Así que el viejo se sentirá un poco culpable.
—Ella nunca me ha sabido hacer un regalo. No, no eres para mi.
Piensa, aunque ahora no lo recuerde, lo mismo que pensó cuando, en el último estertor del siglo XX, le regalaron su primer teléfono móvil. Antes de que tuviera conexión a Internet o cámara fotográfica: que su amigo es un chivato de un sistema totalitario que lo vigila, una suerte de comisario político que lo evalúa en tiempo real, encauzando su vida.
—Perdona, es que hace mucho tiempo que no me visita. ¿Le puedes pedir que me llame?
Los amigos hablarán entre sí. El del viejo le dirá al de la hija, con una línea de código de un nanosegundo, que su «clienta» tiene que hablar con el viejo, recordando que la interacción con allegados humanos es el factor más importante para garantizar una calidad de vida y bla, bla. El amigo de su hija, más premium, aplicará los filtros interpuestos por ésta para que no le molesten.
—El amigo de tu padre ha vuelto a llamar. Ya sabes, lo de siempre.
—Anda, pues hazte pasar por mí. Dile que haga caso a su amigo.
Un amigo premium como ese podrá resolverle tareas tediosas adoptando la apariencia de su cliente. Siendo capaz de comportarse conforme lo haría ella. Y ni su padre podrá distinguirlos. Pero habrá regulaciones, protocolos contra la suplantación de la personalidad.
—Ya sabes que no puedo. Tu padre sólo comunica con garantía del sello 2+, que exige atención plena y presencia en directo.
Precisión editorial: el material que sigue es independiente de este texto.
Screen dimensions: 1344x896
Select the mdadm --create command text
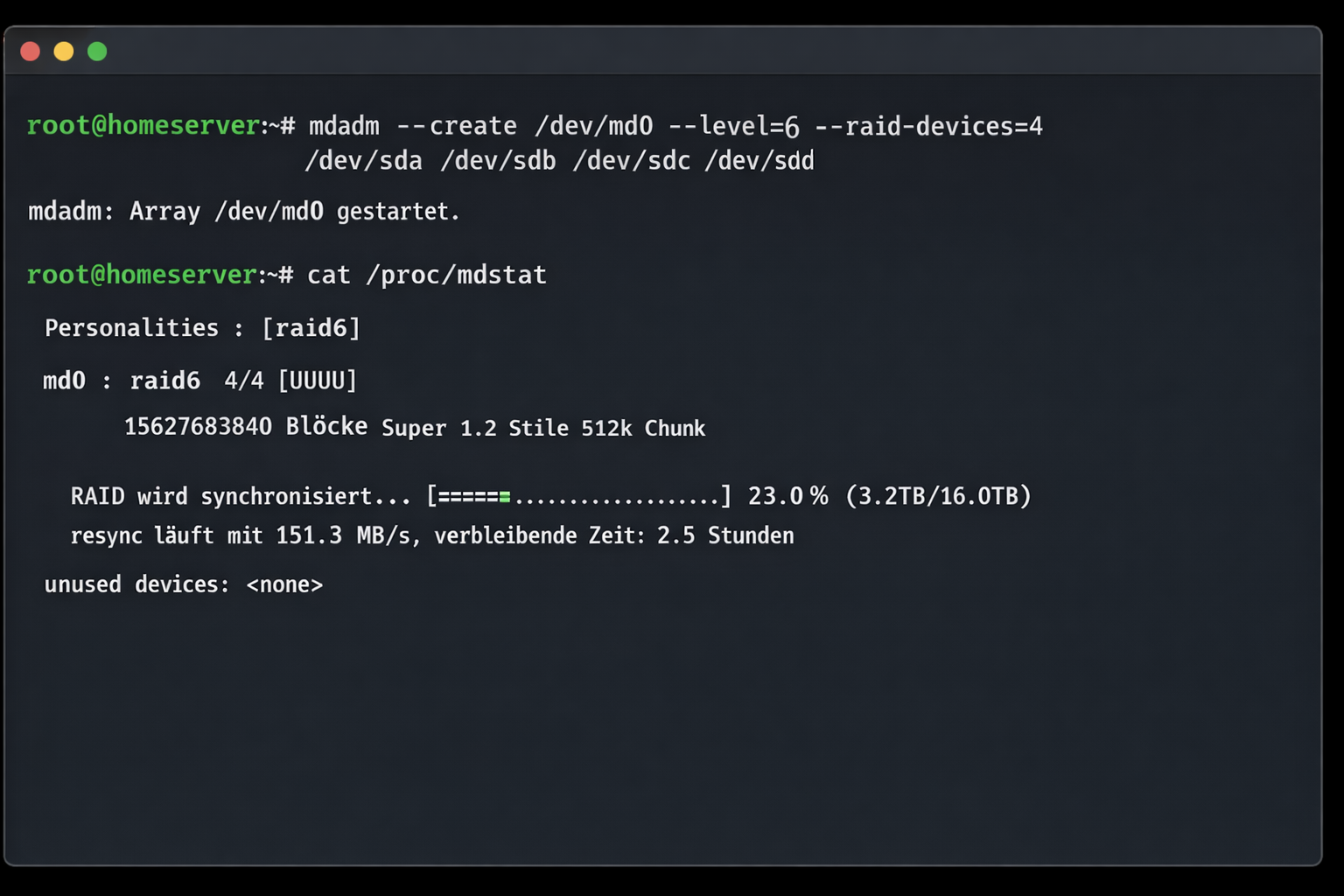411,125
El 2+ es un sello de calidad comunicativa que garantiza que el interlocutor es un humano todo el tiempo, sin aderezos ni ausencias. Hay otros sellos menos rígidos, como el 1/2+, según el cual la mitad de la comunicación es automática y la otra mitad es real. Por mucho que le digan que los hijos interaccionan mucho más con sus padres si pueden engañarles de vez en cuando, con garantías más laxas como la 1/2+, el viejo de esta historia no quiere ni pensar que la que le habla al otro lado de la pantalla no es su hija, por eso exige el 2+.
Como ha pasado siempre, la hija no entenderá a su padre, al que tendrá por un alucinado, desfasado de los tiempos que corren. Ella misma ha tenido novios prácticamente artificiales y no le preocupa ni lo más mínimo que solo un diez o un quince por ciento de sus interacciones sean genuinamente con humanos. Para ella las copias artificiales son un indumento social, como un vestido, o los modales. Quien no cuente con ellas, sencillamente no podrá relacionarse con nadie.
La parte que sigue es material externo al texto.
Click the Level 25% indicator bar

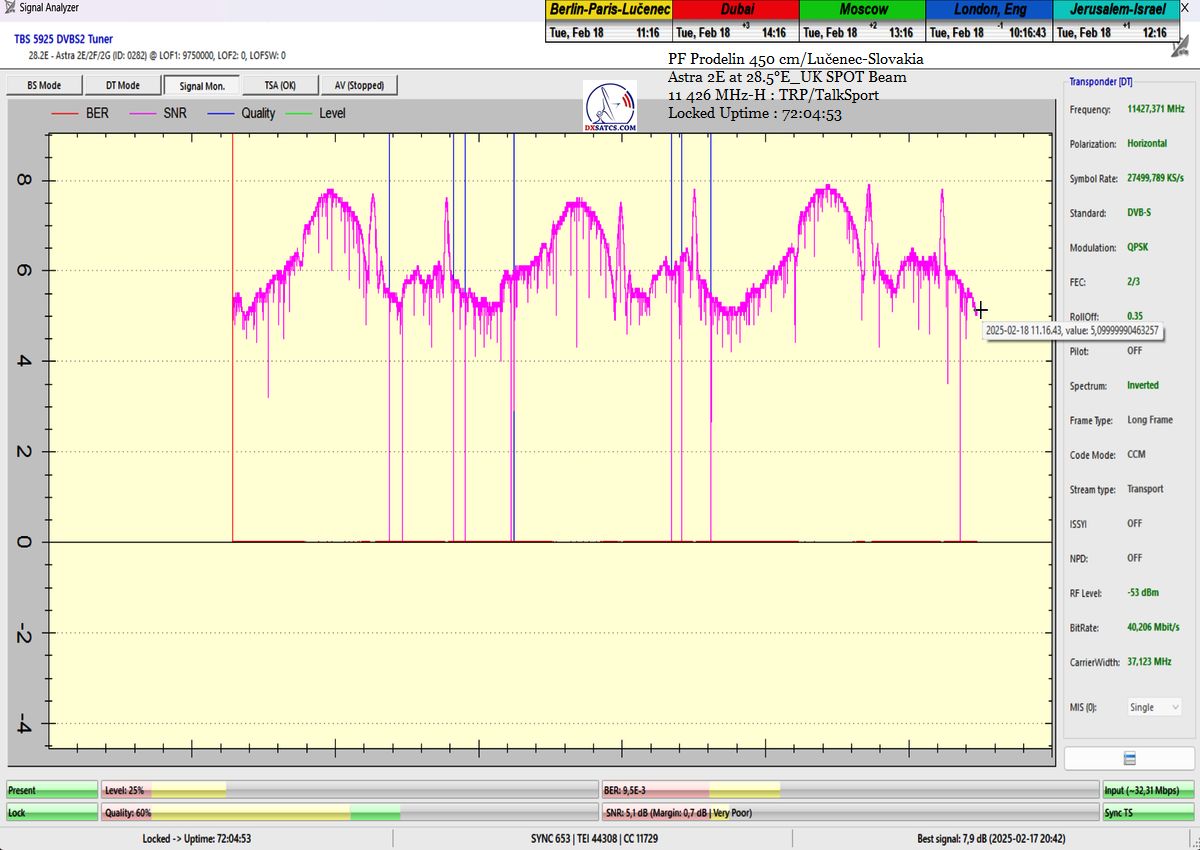[349, 790]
¿Es ese un paso hacia un mundo asocial en el que la gente vivirá en un simulacro? ¿Hacia una sociedad que integrará personas artificiales no humanas? ¿O todo esto solo será una excentricidad de nuestros tiempos y dentro de unos cuantos siglos verán las huellas de un pasado de autómatas con la fascinación con la que nosotros vemos las pirámides del Antiguo Egipto?